In this dissertation, Fama and French three factors model will be employed to test the cross sectional average stock returns in Kuala Lumpur Stock Exchange (KLSE) in Malaysia. Fama and French three factors model is selected because it is popular; and a lot of tests had been performed on the model in different countries around the world. In other words, empirical evidences, either supporting or not supporting the model are available in literature. In this chapter, the literature concerning Fama and French three factor model in different countries around the world, which include Pakistan, India, Pakistan, Bangladesh, Sri Lanka, Indonesia, Singapore, Taiwan, Australia, New Zealand, 15 European countries, Sweden, Japan and China are reviewed and presented. Generally speaking, the empirical evidences concerning Fama and French three factor model are not conclusive. The empirical evidences reviewed are arranged in Table 2.1 below. As presented in the table, those researchers findings empirical evidences supporting Fama and French three factor model include: Javid (2008); Singh (2009); Hearn (2010); Naughton and Veeraraghavan (2005); Walid (2009); Dempsey (2010); Kassimatis (2008); and Simlai (2009). Then, researchers found mixed empirical evidences on Fama and French three factor model are Drew, Naughton and Veeraraghavan (2005) and Nartea, Ward & Djajadikerta (2009).
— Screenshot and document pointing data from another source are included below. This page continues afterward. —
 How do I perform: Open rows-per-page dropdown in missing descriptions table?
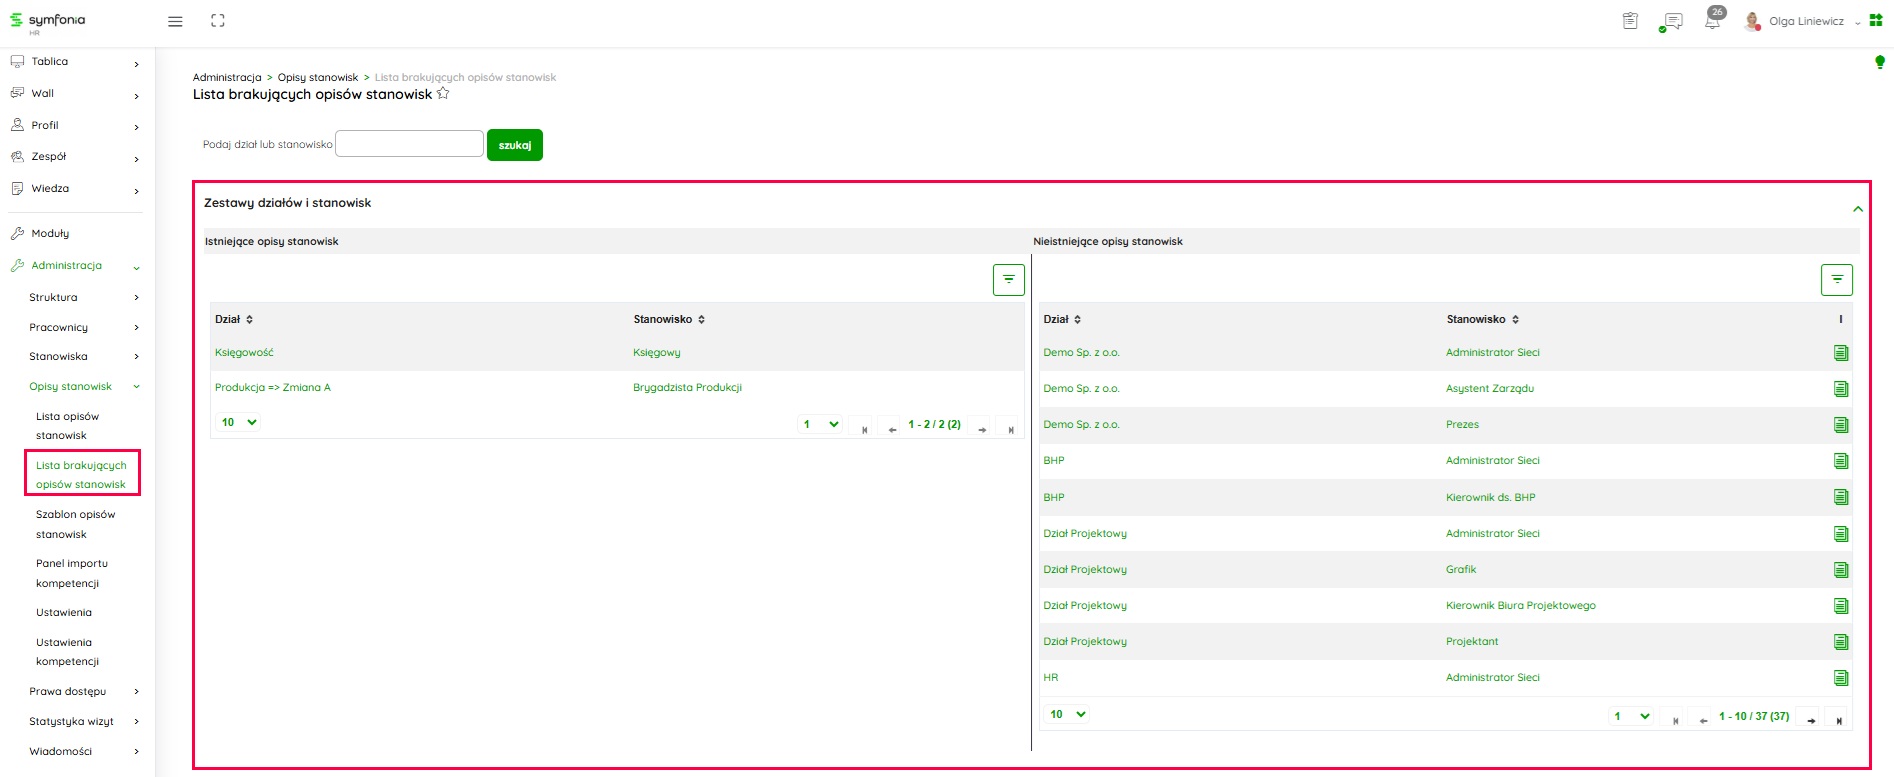[1068, 714]
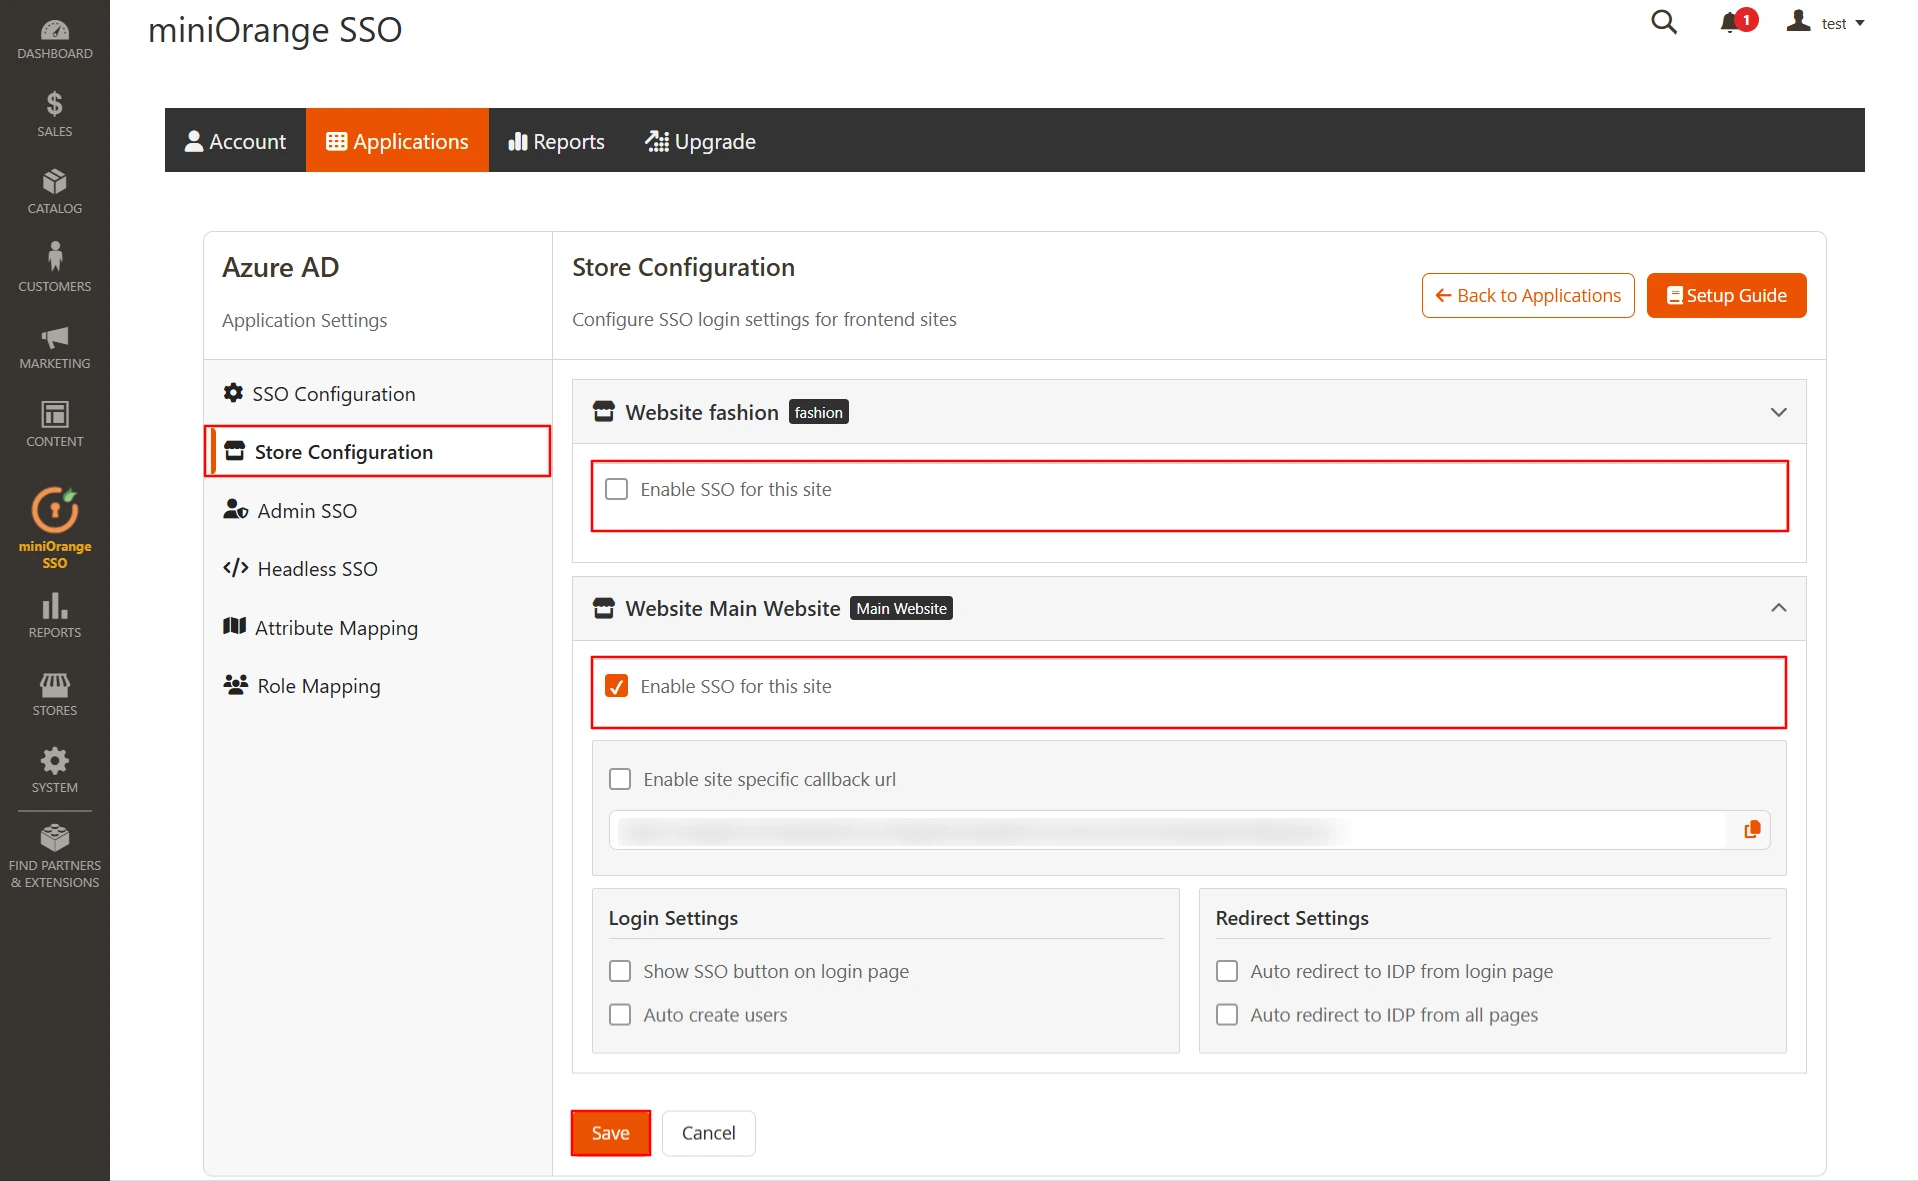Collapse the Website Main Website section

point(1779,608)
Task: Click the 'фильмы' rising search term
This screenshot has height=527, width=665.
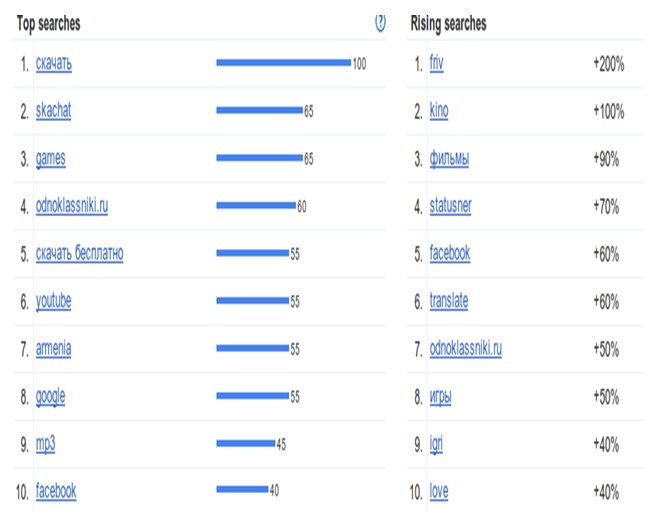Action: (x=450, y=159)
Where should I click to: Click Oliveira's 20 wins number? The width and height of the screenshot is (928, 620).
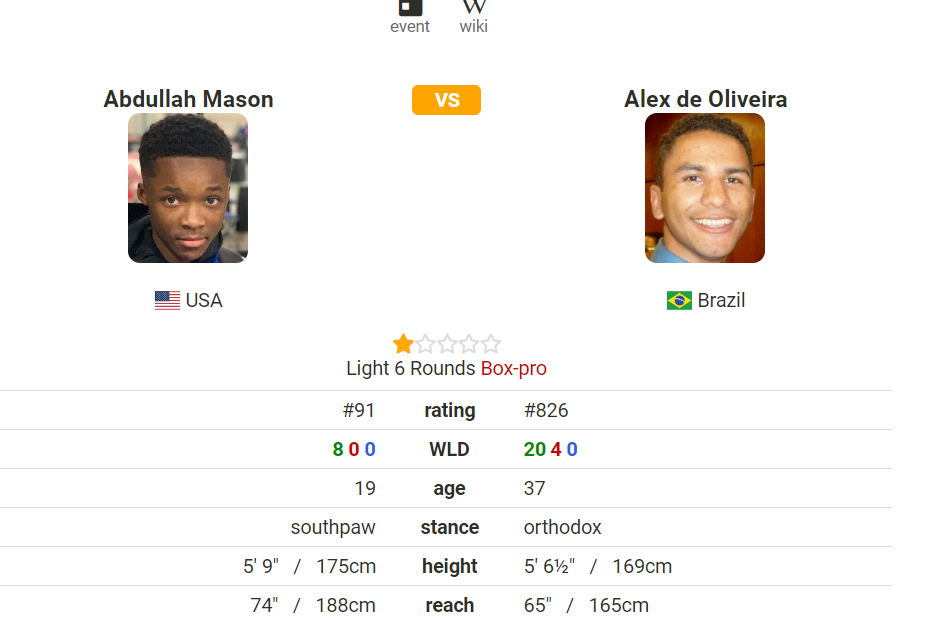click(534, 450)
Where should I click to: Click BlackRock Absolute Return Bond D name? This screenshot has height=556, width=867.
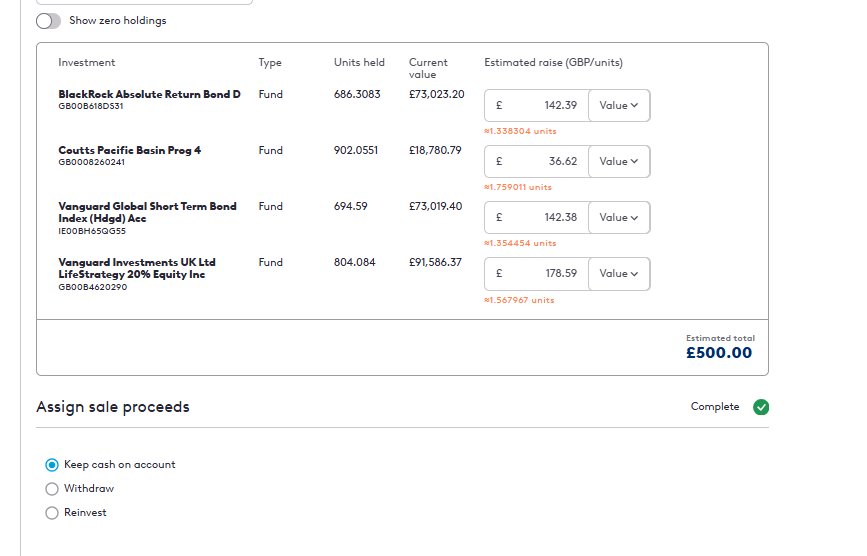pos(149,95)
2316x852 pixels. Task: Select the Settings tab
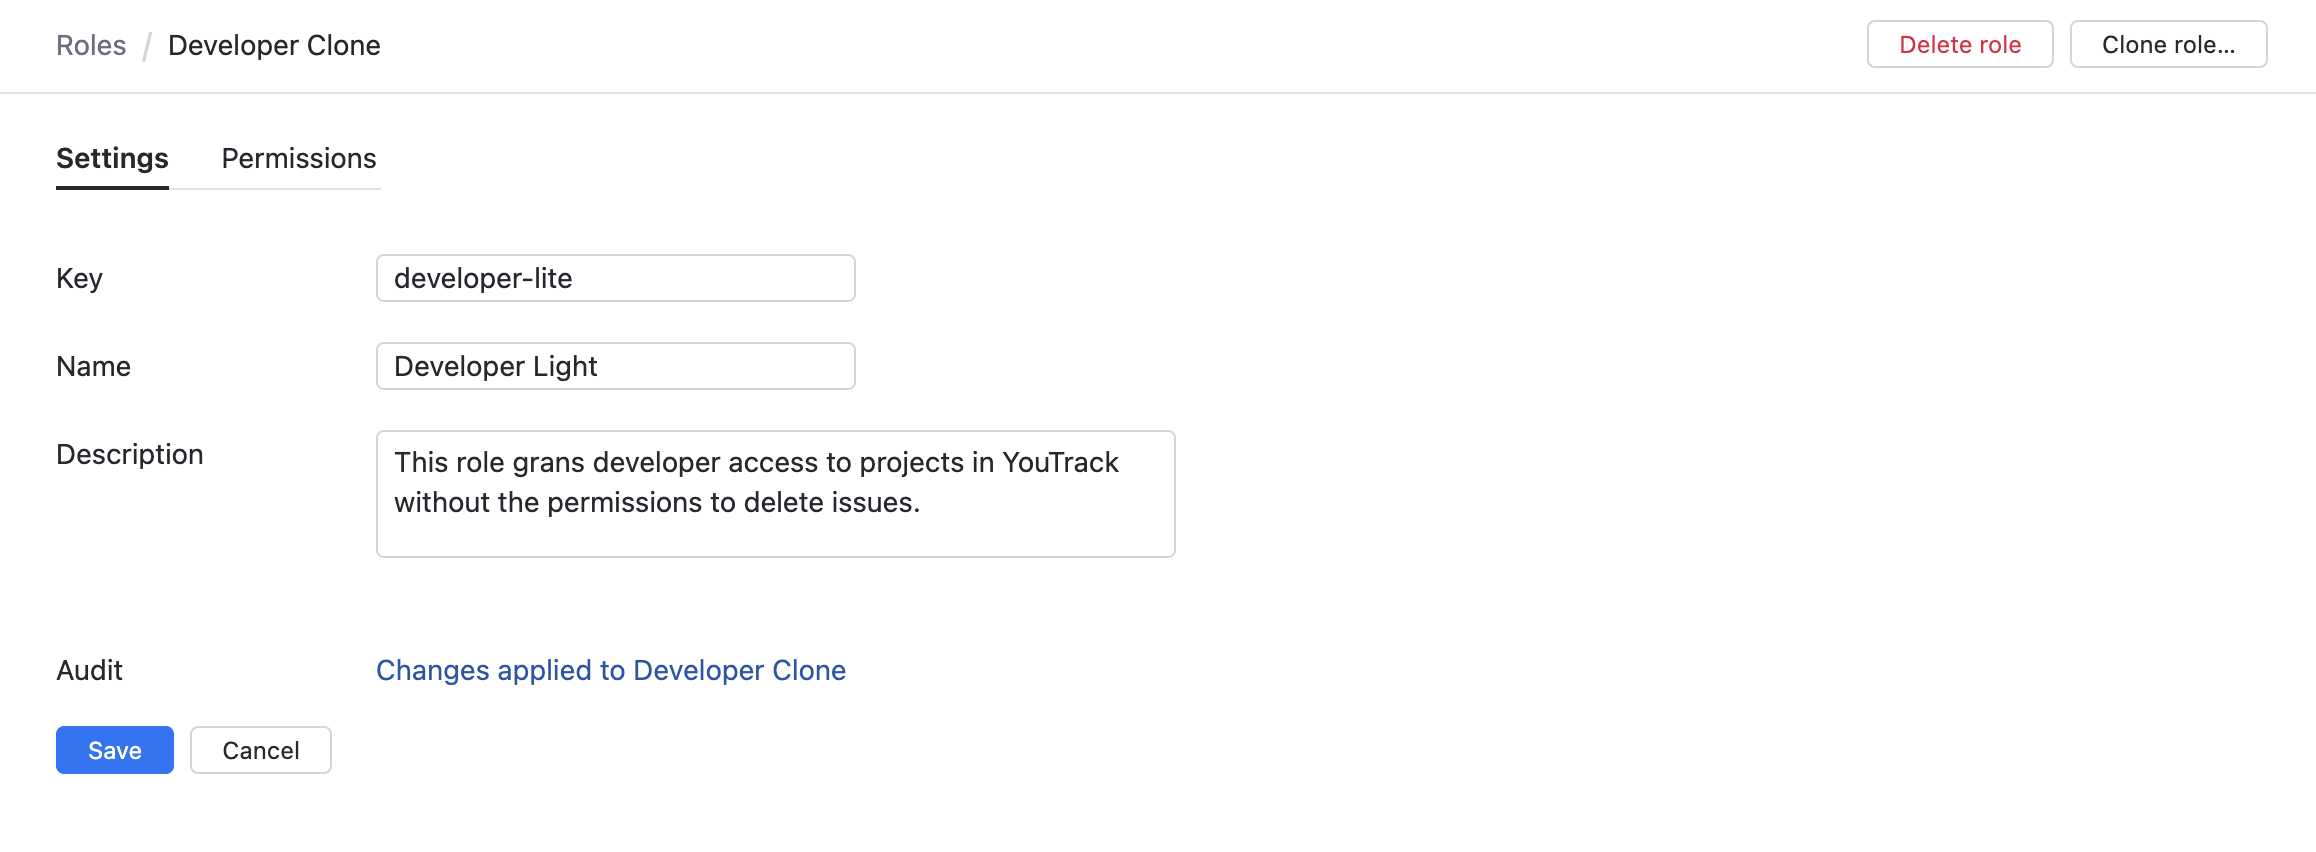112,159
Lastly, there are studies indicating that Fama and French three factor model has no explanatory power in explaining variation of stock returns in certain countries. Example of such studies include: Mirza & Afzal (2011); and Novak & Petr (2010).
Obviously, there are much to be done to validate the accuracy or relevancy of Fama and French three factor model in other countries around the world. Malaysia is selected because none of the previous research is studying the effectiveness of the model in Malaysian context. The specific research procedures, assumptions, methodologies and steps will be outlined in the next chapter.